ONNX Inference Scripts Documentation

Hello,

I'm interested in running command line inference using the .ckpt's of the model I trained, but after reading the instructions under Inference in docs/GettingStarted.md and the outputs of --help on the appropriate inference scripts (Specifically python scripts/infer.py variance --help and python scripts/infer.py acoustic --help) I don't fully understand the details of how .ds files work and, less importantly, what the details of some of the parameters to infer.py script as well (I largely understand what all of the parameters control but am interested in how to configure --num, --key, --expr, and --step based on a more precise understanding of what they actually do alongside general best practices for those parameters), as there is no thorough documentation here on either of these topics. The .ds docs may be out of scope for this repo (I looked briefly on the original OpenUtau repo and the recommended fork for OpenUtau with DiffSinger, but didn't find anything), but do you know where I could find both such docs to reference for my project?

Thank you, Peter

.ds files are just JSON in disguise, you can open it with any text editor. The structure inside is intuitive, so I would not explain them here, but please follow up if you have further questions. To do inference using CLI, you most likely will perform variance inference and then acoustic inference.

Variance inference will add new fields to each "sentence" in the .ds file, such as breath, voicing, or any enabled feature with your checkpoint. You have to use the variance checkpoint to infer every required parameter for the acoustic model. The output of this inference step is a new .ds file.

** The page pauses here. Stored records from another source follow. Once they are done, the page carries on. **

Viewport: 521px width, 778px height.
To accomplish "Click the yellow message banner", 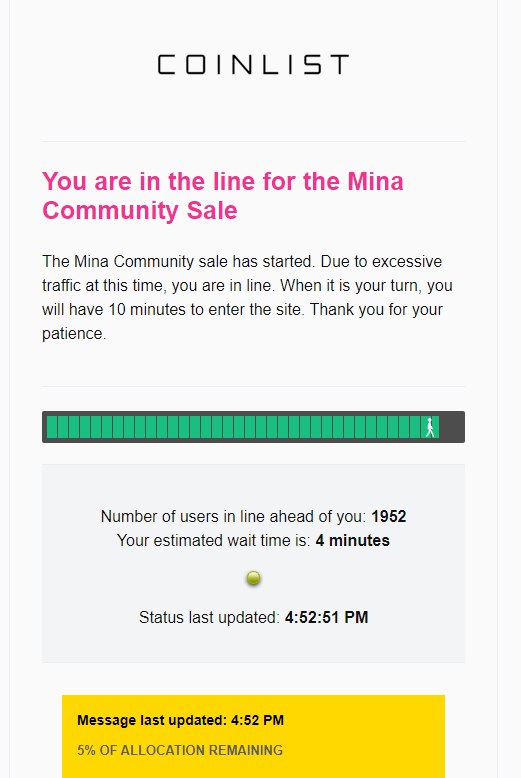I will (254, 736).
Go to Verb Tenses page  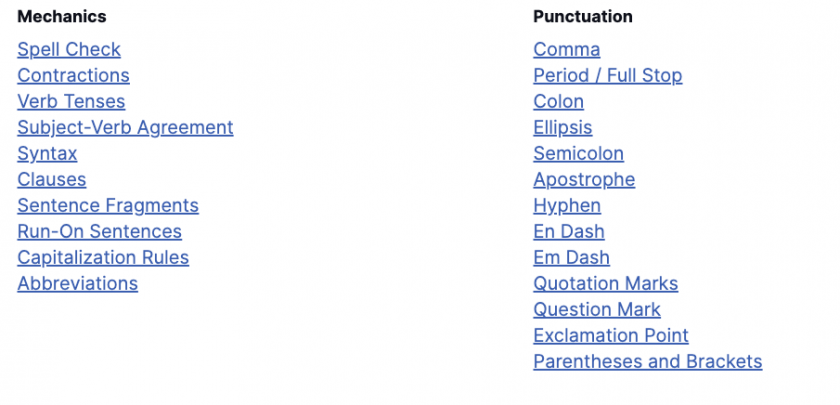tap(71, 101)
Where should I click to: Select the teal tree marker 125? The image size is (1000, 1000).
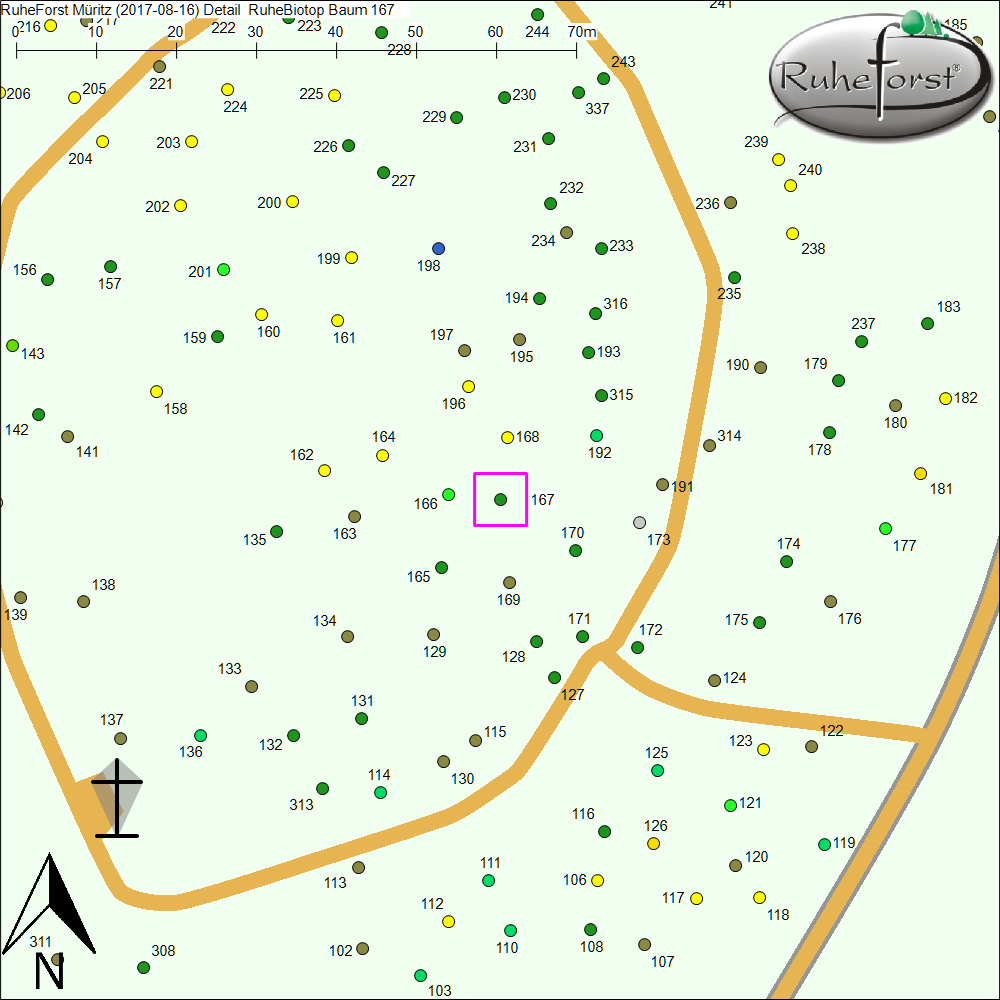tap(657, 770)
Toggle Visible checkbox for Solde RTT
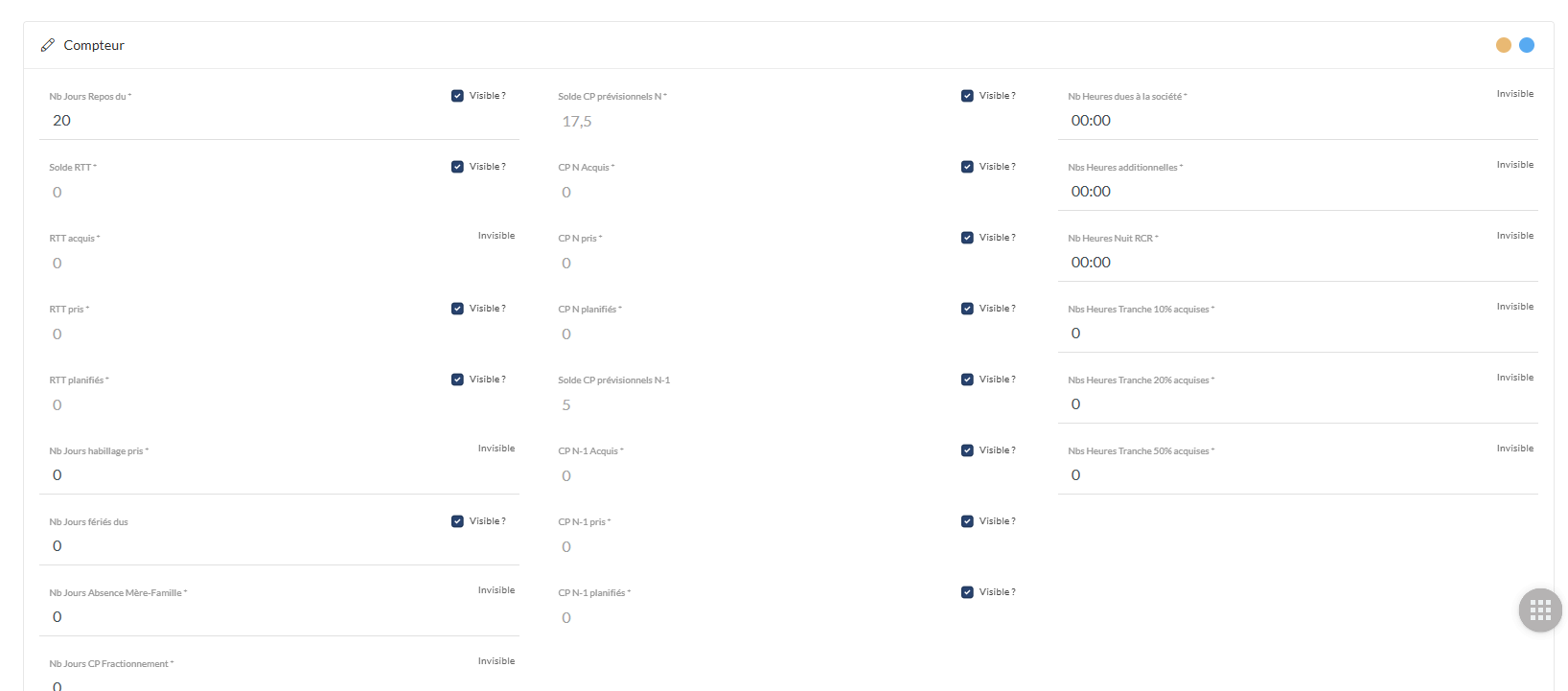The image size is (1568, 691). 457,167
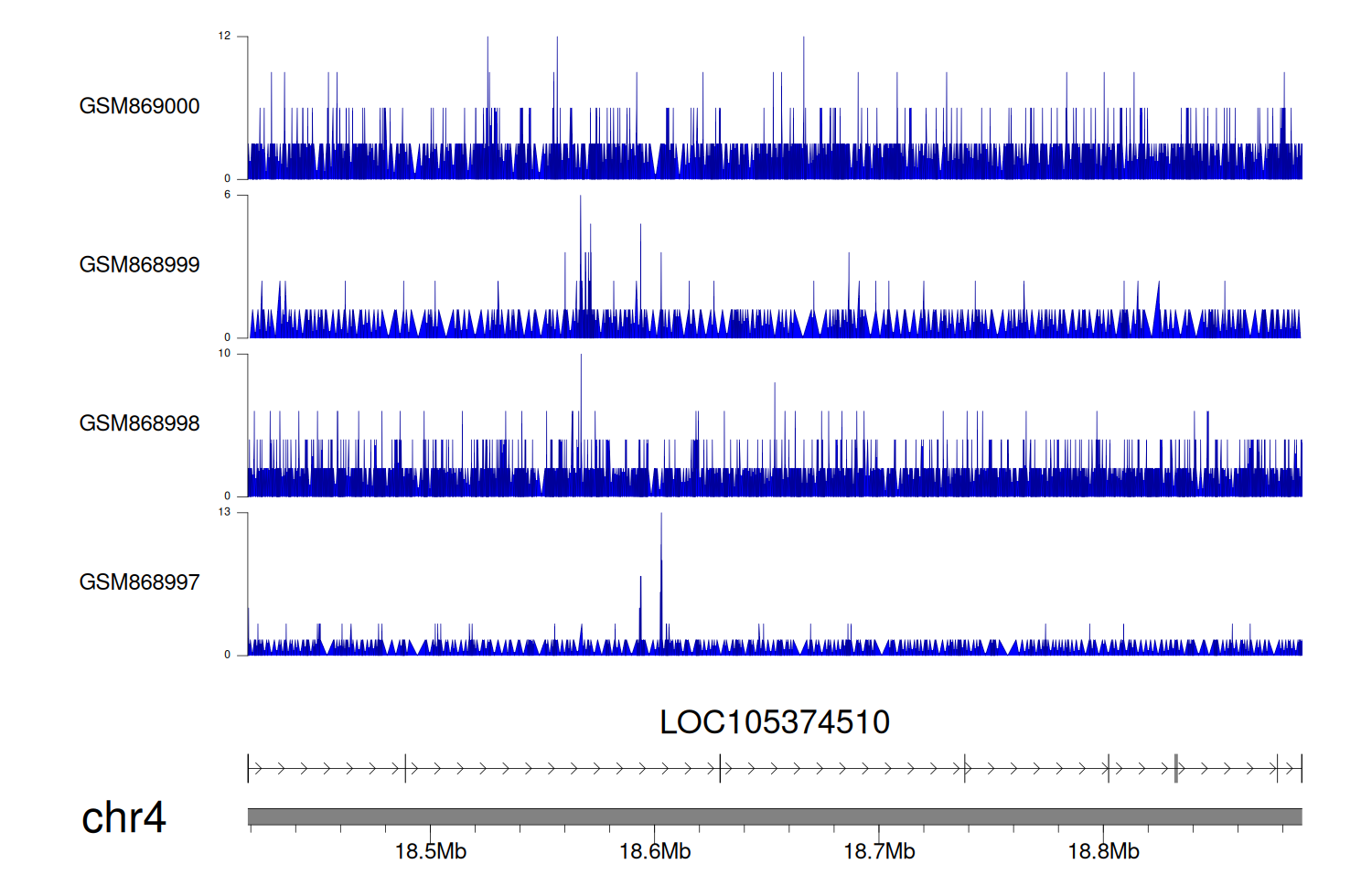Click the GSM868998 track label
This screenshot has width=1372, height=896.
[x=139, y=423]
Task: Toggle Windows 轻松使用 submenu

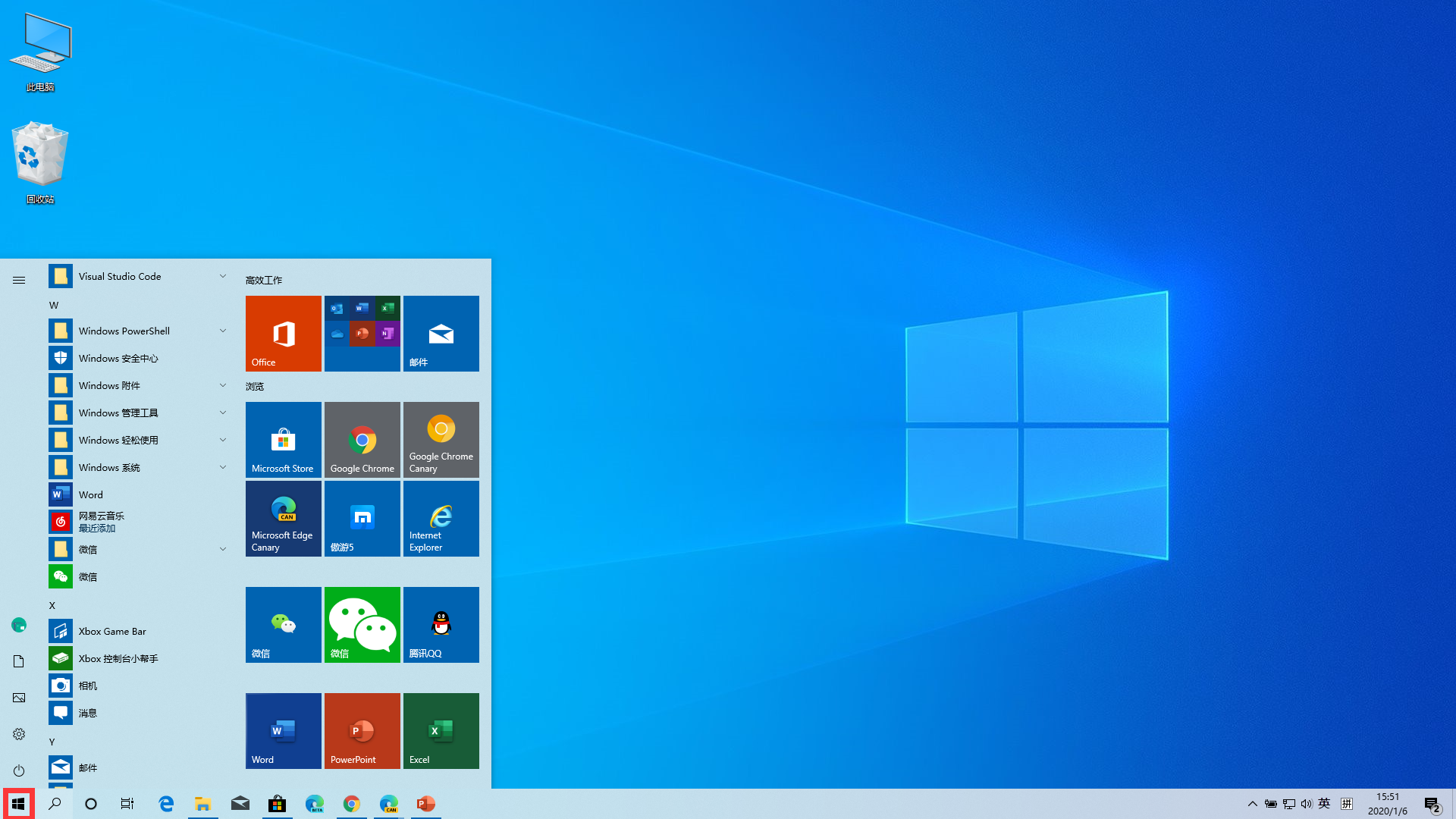Action: point(222,439)
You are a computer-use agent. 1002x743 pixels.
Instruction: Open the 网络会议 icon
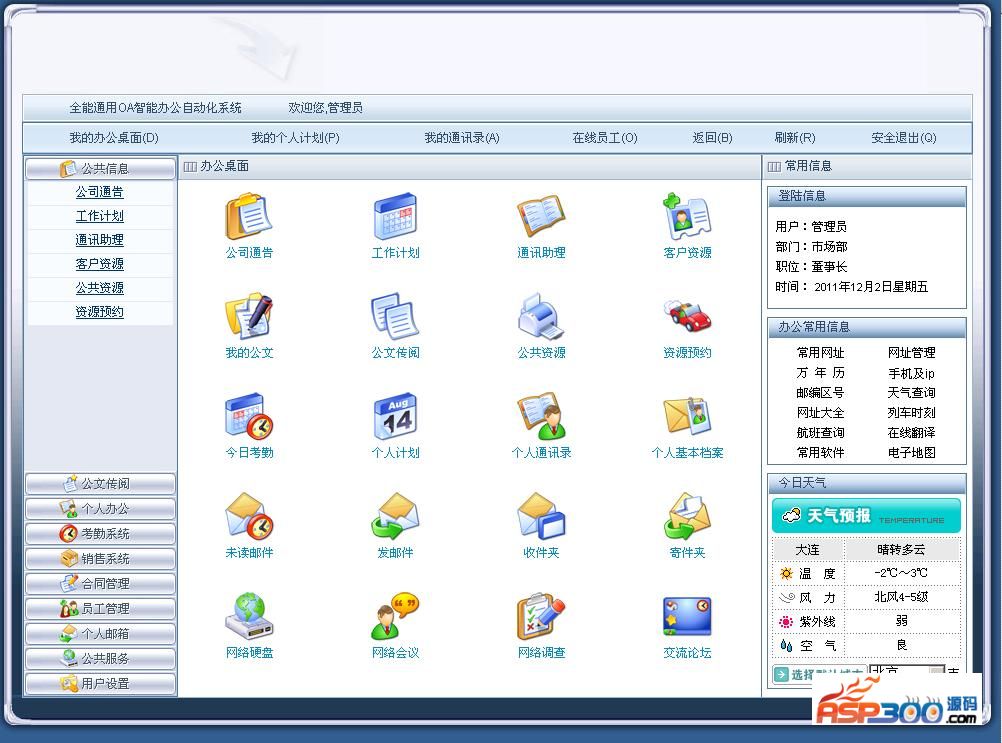[x=395, y=616]
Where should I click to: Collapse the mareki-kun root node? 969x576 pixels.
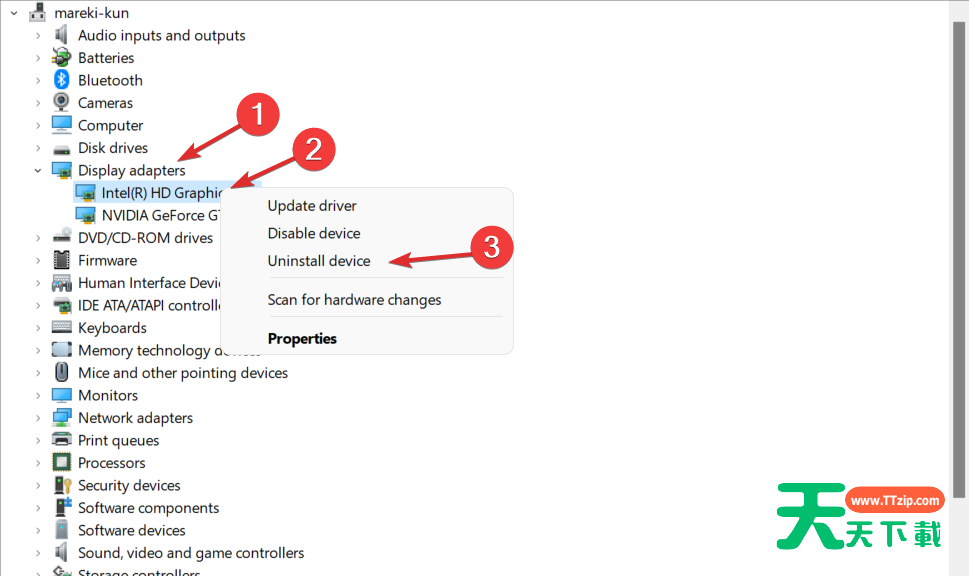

Then input the .ds file from the previous to the acoustic inference and get you .wav file out. Arguments like --key are transpositions applied to the .ds file globally, so these have nothing to do with inference quality. --step does control quality, but depending on whether you used Rectified Flow model, the recommended steps are different.

Hi there,

Thank you so much for the reply!

I really appreciate the insight, and this is my bad for not mentioning this earlier, but I think it would probably help if I elaborate a bit in terms of my use case. Given some music and phonemic data in a not-necessarily .ds format about sung audio over some time interval (ex, midi/an f0 spectrum and the set of phonemes I want the model to sing, with start and end times for vowel phonemes already set in stone), I want to be able to generate audio of my DiffSinger (composed of a duration-only variance model (predict_dur : true, predict_pitch : false), a pitch-only variance model (predict_dur : false, predict_pitch : true), and an acoustic model w/ energy, breathiness, tension, and voicing all disabled for now) singing that audio using only code and/or CLI commands. Some examples in increasing order of complexity include:

Instruct my DiffSinger to sing the word "red" [r eh d] from t = 0 -> 0.5, with 'eh' held from t = 0.1 -> 0.4 sec, at a uniform f0 of 440 hz (A4).
Instruct my DiffSinger to sing the word "strength" [s t r eh ng th] from t = 0 -> 0.5, with 'eh' held from t = 0.15 -> 0.35 sec, at a uniform f0 of 440 hz (A4).
Same as above, but with a changing f0-over-time-sequence.
Instruct my DiffSinger to sing the phrase "And I will always love you" [ax n d ay w ih l ao l w ey z l ah v y uw] or "I am titanium" [ay ae m t ay t ey n iy ax m]: *
- Over a time interval corresponding to the length of that line in the original song (which I have complete waveform data for).
- With all vowels lining up to their intervals in the original song.
- According to an f0-over-time-sequence generated from the song (that I could compute myself using PyWorld or, more likely, export from OpenUtau).
- With appropriate slurs between notes and accounting for the possibilities of notes changing within long-held phonemes, such as the "I" in the first example.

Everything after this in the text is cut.